So, in keeping with our month-long exploration of depictions of war across all our favourite media, the time has come for your friendly neighbourhood CGM critic to talk up war movies. However, rather than doing a simple listicle, I thought I’d try something different. There are simply too many war movies to rank and too much controversy involved in getting that ranking wrong. So instead, my top five list of war films will be broken down into the best film representing a different war of the 20th century. It allows for a little more variance and exploration. No two wars are alike after all, and neither are the ways in which some of the finest filmmakers of their eras explored the wars they lived through. So without further ado, let’s get down to talkin’ war movies, people!

The First World War: Paths of Glory (1957)

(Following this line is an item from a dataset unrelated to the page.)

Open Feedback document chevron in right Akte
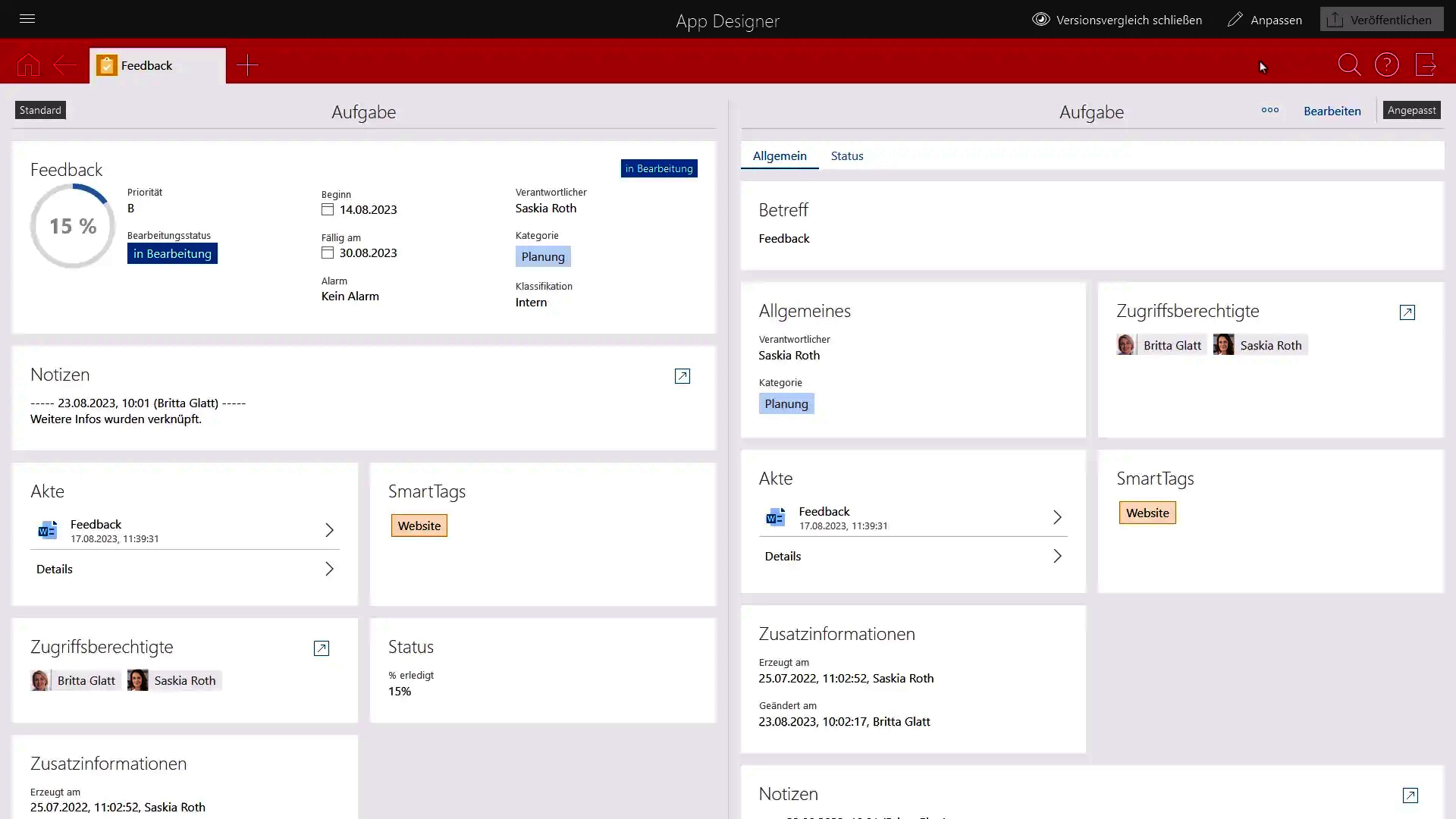Image resolution: width=1456 pixels, height=819 pixels. pyautogui.click(x=1057, y=517)
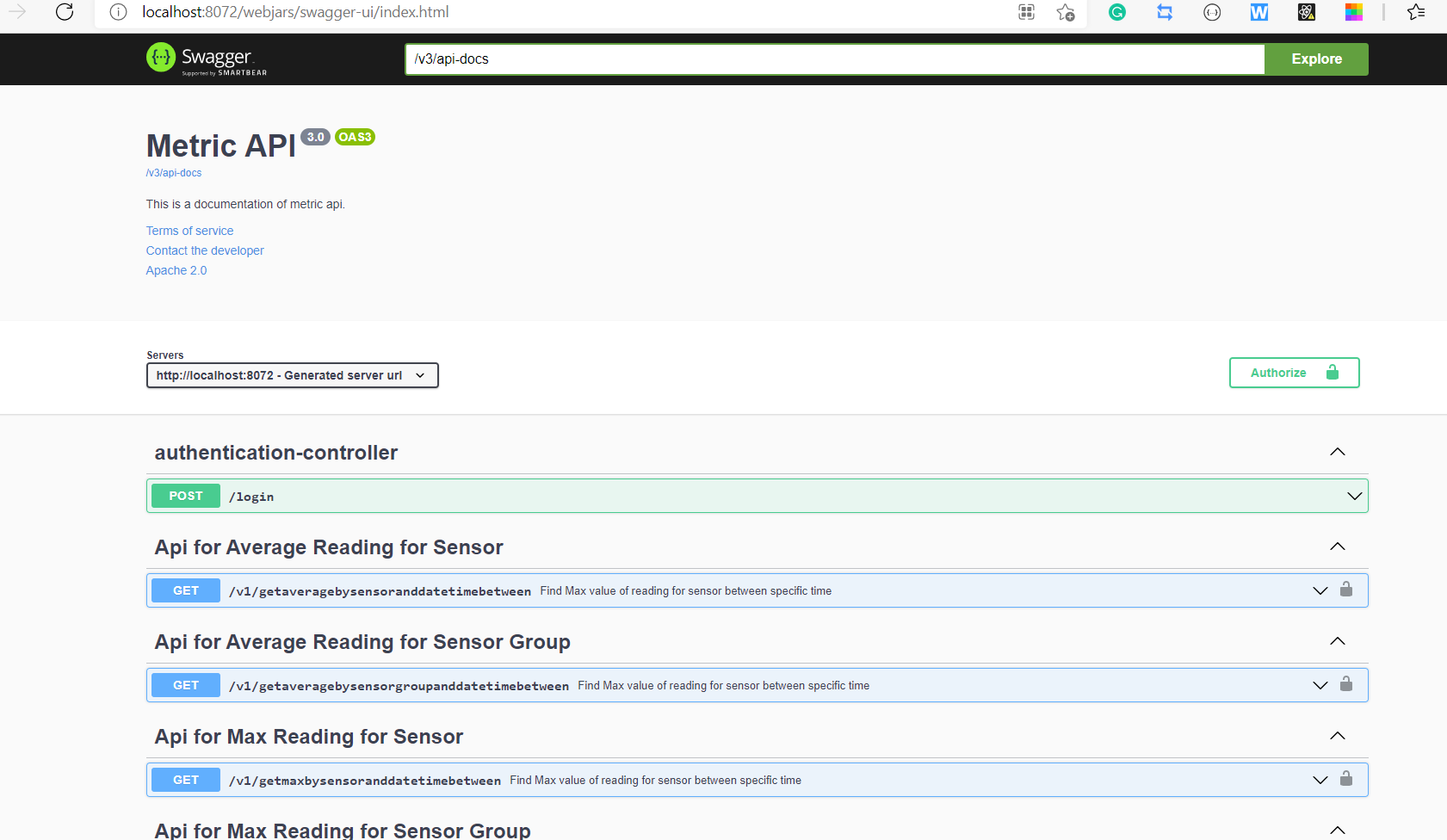Open the Servers dropdown
This screenshot has height=840, width=1447.
tap(292, 375)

Five Of The Finest War Films: Five Movies, Five Wars, Five Perspectives
Kirk Douglas in Paths of Glory (1957)

The first of many movies about war that Stanley Kubrick made over his career, in many ways Paths Of Glory remains his most potent statement on the subject. Without a doubt, it’s one of the best and most unsettling depictions of the trench warfare of the First World War. Through a series of his trademark long tracking shots, Kubrick vividly depicts the long, muddy, and inhumane trenches where soldiers waited to fight, as well as showcasing the impossible task of surviving a march through No Man’s Land. It’s vicious and nasty, far removed from any of the more heroic and stylized visions of the conflict that had appeared on screen at the time. More than that, Kubrick’s story presents a morality play within a messy war that defied rationality and had little in the way of easily identifiable heroes and villains. The film is about a group of soldiers who refuse to participate in an attack that’s an open suicide mission dictated by inhumane generals and who are then tried for death for their “crimes.” It’s a fascinating and illuminating exploration of the irony and insanity of war, where human lives are often considered little more than statues on a game of Risk by generals who never see combat. No war embodied those themes more than the First World War, and no film could say it better than Stanley Kubrick’s Path’s Of Glory. A masterpiece.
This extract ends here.